_SOURCE INFORMATION_
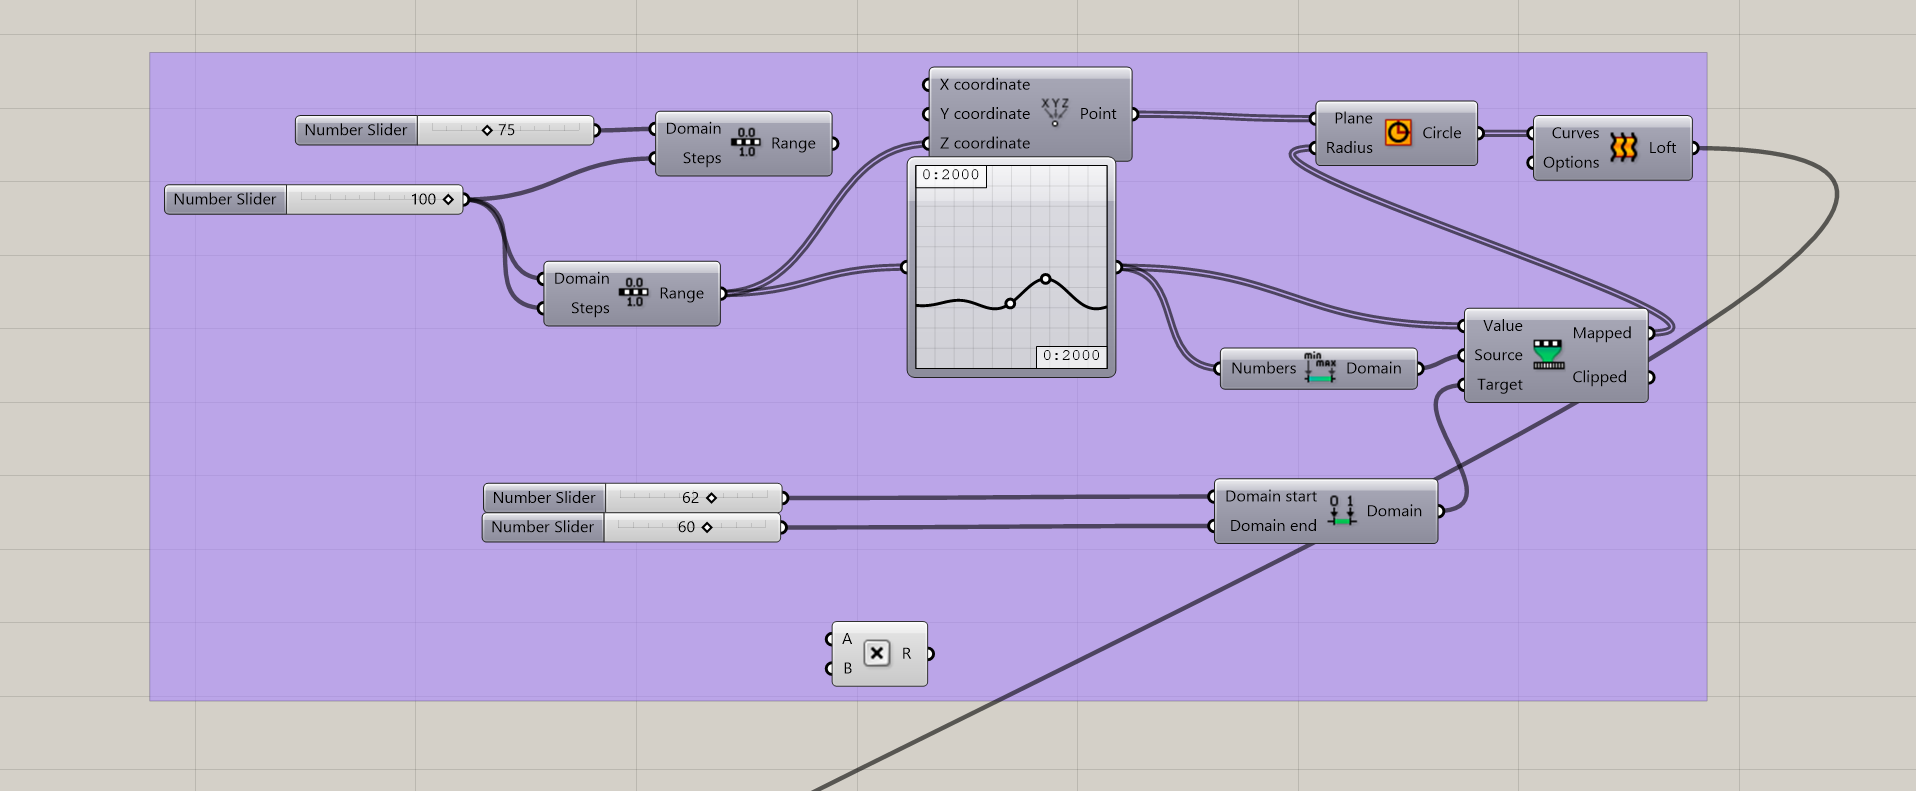Click the Graph Mapper's lower curve control point
Screen dimensions: 1916x791
tap(1009, 303)
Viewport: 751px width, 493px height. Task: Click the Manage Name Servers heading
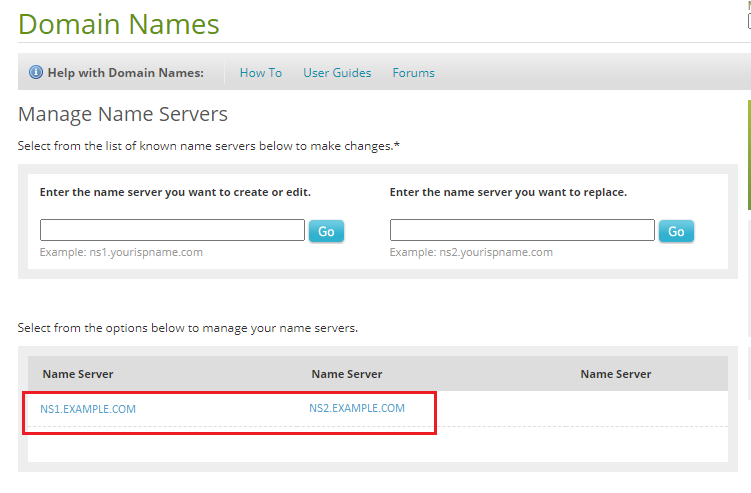pyautogui.click(x=123, y=114)
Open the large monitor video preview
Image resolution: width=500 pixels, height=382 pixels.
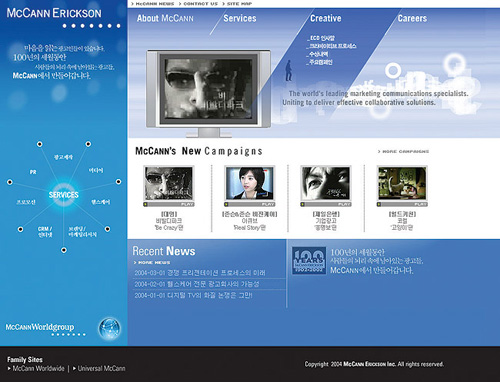click(209, 89)
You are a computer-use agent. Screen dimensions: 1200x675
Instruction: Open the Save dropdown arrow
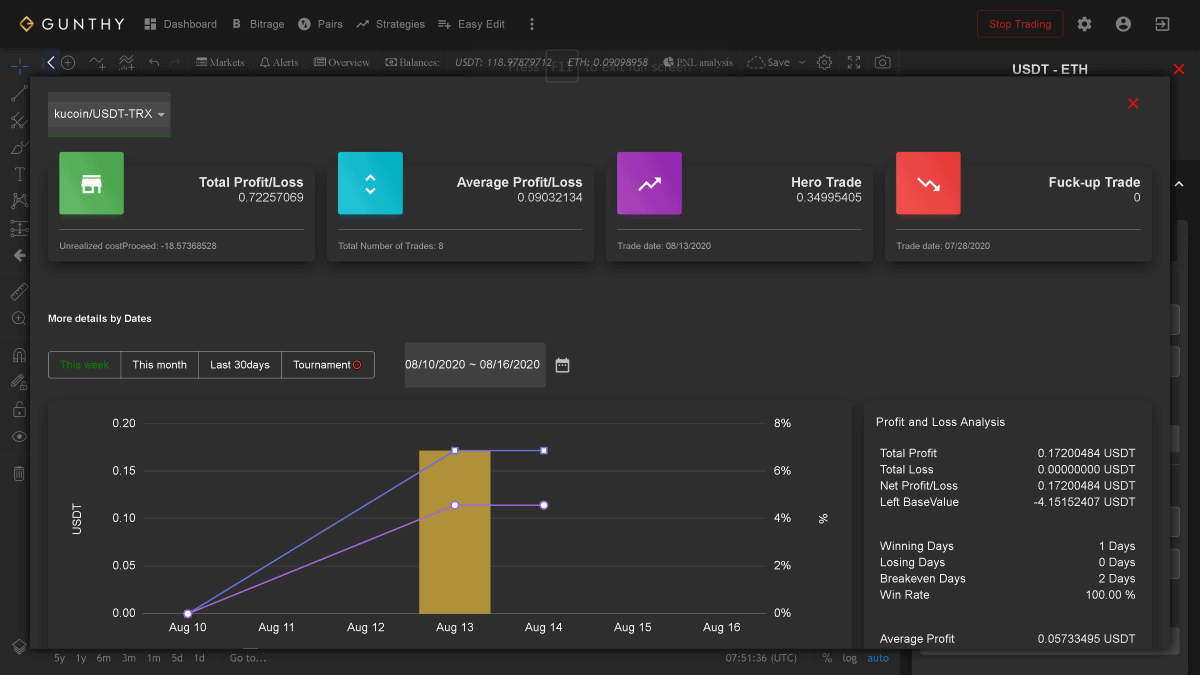tap(801, 62)
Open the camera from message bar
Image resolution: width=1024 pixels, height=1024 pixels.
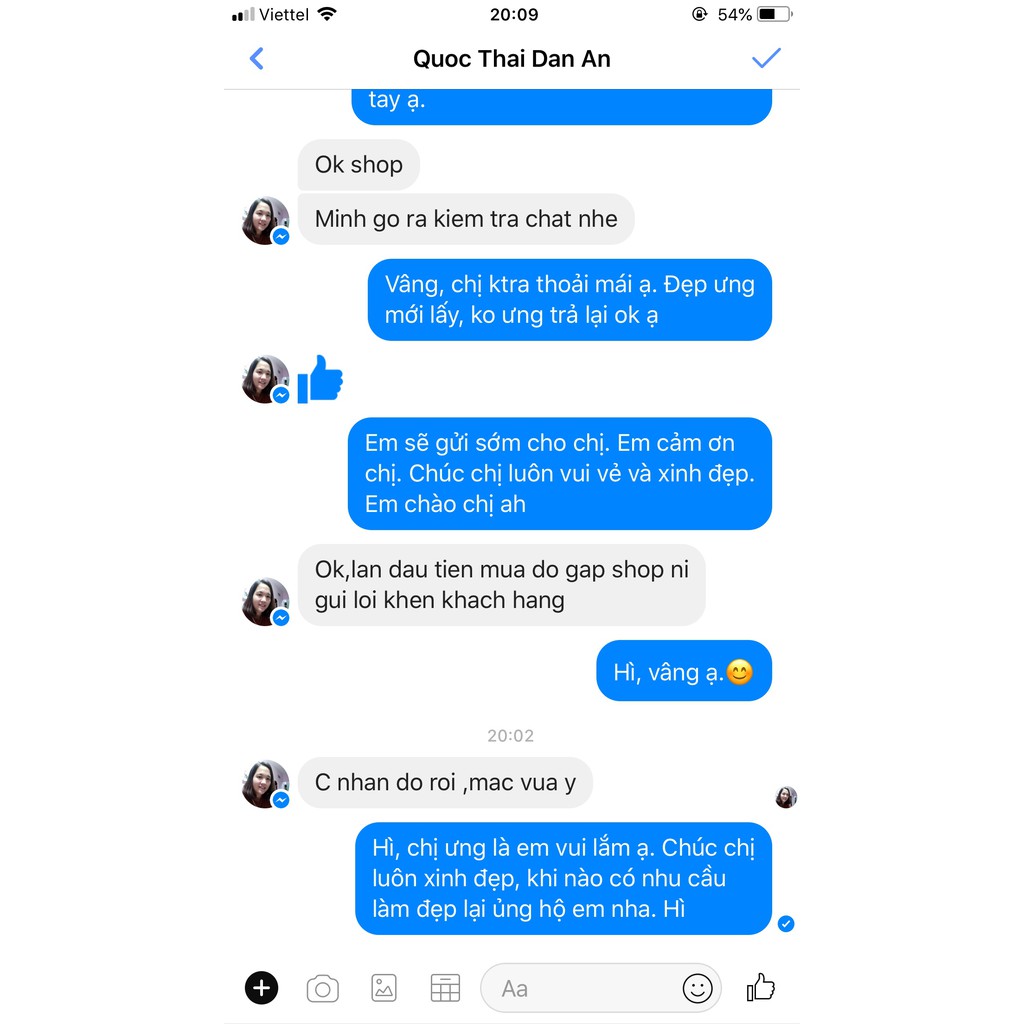tap(323, 988)
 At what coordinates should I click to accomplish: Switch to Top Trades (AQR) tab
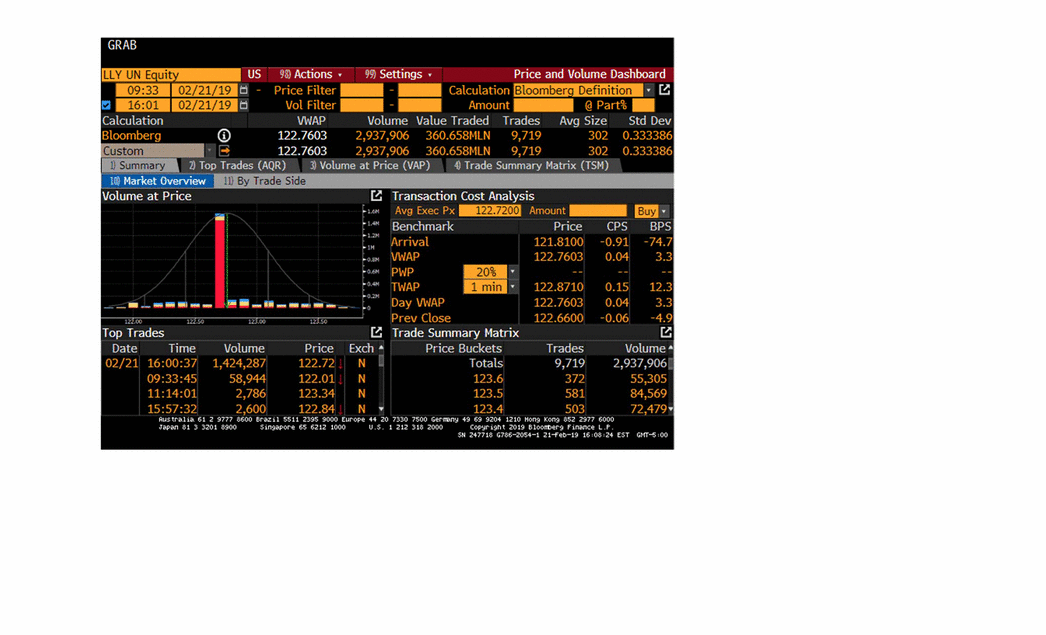point(236,166)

_TASK TO COMPLETE_
Beginning with the line where "Viewport: 751px width, 493px" appears, reproduce every remaining line of the listing above, the last one included, but none of the pictures.

_EXERCISE SOLUTION_
Viewport: 751px width, 493px height. Task: Click the Manage Name Servers heading
pyautogui.click(x=123, y=114)
Open the large monitor video preview
Image resolution: width=500 pixels, height=382 pixels.
click(209, 89)
You are a computer-use agent. Screen dimensions: 1200x675
Instruction: Open the Save dropdown arrow
tap(801, 62)
Open the camera from message bar
Image resolution: width=1024 pixels, height=1024 pixels.
tap(323, 988)
 At what coordinates should I click to accomplish: Switch to Top Trades (AQR) tab
point(236,166)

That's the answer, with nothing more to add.